在平时的开发中总是会用到排序,每次直接写一个Comparator,然后调用Collections.sort(),但是忽略了具体实现的细节。
今天在使用的时候,报了下面的一个错误,原因是比较两个元素时没有明确返回1,-1,0,导致违背了比较的传递性。
Collections中sort调用List中的sort方法:
public static <T> void sort(List<T> list, Comparator<? super T> c) {
list.sort(c);
}
// --> List
default void sort(Comparator<? super E> c) {
Object[] a = this.toArray();
Arrays.sort(a, (Comparator) c);
ListIterator<E> i = this.listIterator();
for (Object e : a) {
i.next();
i.set((E) e);
}
}
Arrays中具体处理,传统的归并,或者timsort:
public static <T> void sort(T[] a, Comparator<? super T> c) {
if (c == null) {
sort(a);
} else { // 因为TimSort是jdk1.7引入的,使用了性能更好的Timsort,但是也是可以使用遗留的merge sort
if (LegacyMergeSort.userRequested)
legacyMergeSort(a, c);
else
TimSort.sort(a, 0, a.length, c, null, 0, 0);
}
}
排序这个数组的给定区间,后面三个参数先忽略。待排序的个数如果小于32(MIN_MERGE),比较简单。
static <T> void sort(T[] a, int lo, int hi, Comparator<? super T> c,
T[] work, int workBase, int workLen) {
assert c != null && a != null && lo >= 0 && lo <= hi && hi <= a.length;
int nRemaining = hi - lo;
if (nRemaining < 2)
return; // Arrays of size 0 and 1 are always sorted
// If array is small, do a "mini-TimSort" with no merges 情况(1)
if (nRemaining < MIN_MERGE) { // 32
int initRunLen = countRunAndMakeAscending(a, lo, hi, c);
binarySort(a, lo, hi, lo + initRunLen, c);
return;
}
/**
* March over the array once, left to right, finding natural runs,
* extending short natural runs to minRun elements, and merging runs
* to maintain stack invariant. 情况(2)
*/
TimSort<T> ts = new TimSort<>(a, c, work, workBase, workLen);
int minRun = minRunLength(nRemaining);
do {
// Identify next run
int runLen = countRunAndMakeAscending(a, lo, hi, c);
// If run is short, extend to min(minRun, nRemaining)

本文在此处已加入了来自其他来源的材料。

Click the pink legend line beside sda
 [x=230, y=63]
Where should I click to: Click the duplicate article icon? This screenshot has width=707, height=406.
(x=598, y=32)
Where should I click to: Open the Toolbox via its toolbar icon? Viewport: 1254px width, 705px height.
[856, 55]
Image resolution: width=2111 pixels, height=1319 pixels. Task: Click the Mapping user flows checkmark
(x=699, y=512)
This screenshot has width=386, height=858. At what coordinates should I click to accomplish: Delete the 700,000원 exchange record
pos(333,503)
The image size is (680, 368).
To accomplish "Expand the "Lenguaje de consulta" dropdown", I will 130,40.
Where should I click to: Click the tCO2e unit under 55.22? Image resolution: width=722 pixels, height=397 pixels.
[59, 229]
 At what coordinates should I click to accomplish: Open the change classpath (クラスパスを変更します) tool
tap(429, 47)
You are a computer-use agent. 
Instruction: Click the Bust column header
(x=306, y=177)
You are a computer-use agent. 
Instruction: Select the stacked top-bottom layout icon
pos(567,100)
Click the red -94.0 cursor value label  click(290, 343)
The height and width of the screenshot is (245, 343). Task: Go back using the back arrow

if (runLen < minRun) { // 尽可能的做一次
int force = nRemaining <= minRun ? nRemaining : minRun;
binarySort(a, lo, lo + force, lo + runLen, c);
// 对[lo,lo+force]拍好序了,当然下次的 run length 长度是force
runLen = force;
}
// Push run onto pending-run stack, and maybe merge
// 把这次run的基点位置和长度存入栈中,必要时合并
ts.pushRun(lo, runLen);
ts.mergeCollapse(); // TimSort持有数组a,根据区间来合并,从而达到排序
// Advance to find next run 准备下一轮的部分排序
lo += runLen;
nRemaining -= runLen;
} while (nRemaining != 0);
// Merge all remaining runs to complete sort
assert lo == hi;
ts.mergeForceCollapse();
assert ts.stackSize == 1;
}
先看看run的定义,翻译成趋向?一个run是从数组给定位置开始的最长递增活递减序列的长度,为了得到稳定的归并排序,这里的降序中使用的“>”,不包含"=",保证stability。代码中的原注释是:
* Returns the length of the run beginning at the specified position in
* the specified array and reverses the run if it is descending (ensuring
* that the run will always be ascending when the method returns).
*
* A run is the longest ascending sequence with:
*
* a[lo] <= a[lo + 1] <= a[lo + 2] <= ...
*
* or the longest descending sequence with:
*
* a[lo] > a[lo + 1] > a[lo + 2] > ...
*
* For its intended use in a stable mergesort, the strictness of the
* definition of "descending" is needed so that the call can safely
* reverse a descending sequence without violating stability.
具体计算最长run长度:
private static <T> int countRunAndMakeAscending(T[] a, int lo, int hi,
Comparator<? super T> c) {
assert lo < hi;
int runHi = lo + 1;
if (runHi == hi)
return 1;
// Find end of run, and reverse range if descending
if (c.compare(a[runHi++], a[lo]) < 0) { // Descending
while (runHi < hi && c.compare(a[runHi], a[runHi - 1]) < 0)
runHi++;
// 如果是递减序列,那么就得到最长的,然后逆序
reverseRange(a, lo, runHi);
} else { // Ascending
while (runHi < hi && c.compare(a[runHi], a[runHi - 1]) >= 0)
runHi++;
}
return runHi - lo; // 这个run的最大长度
}
举个例子吧,如下图:
获得初始的run长度后,调用 binarySort(a, lo, hi, lo + initRunLen, c),binarySort 当然不会浪费时间再去排序在求run长度时已经排好序的头部(lo->start),然后进行二分插入排序。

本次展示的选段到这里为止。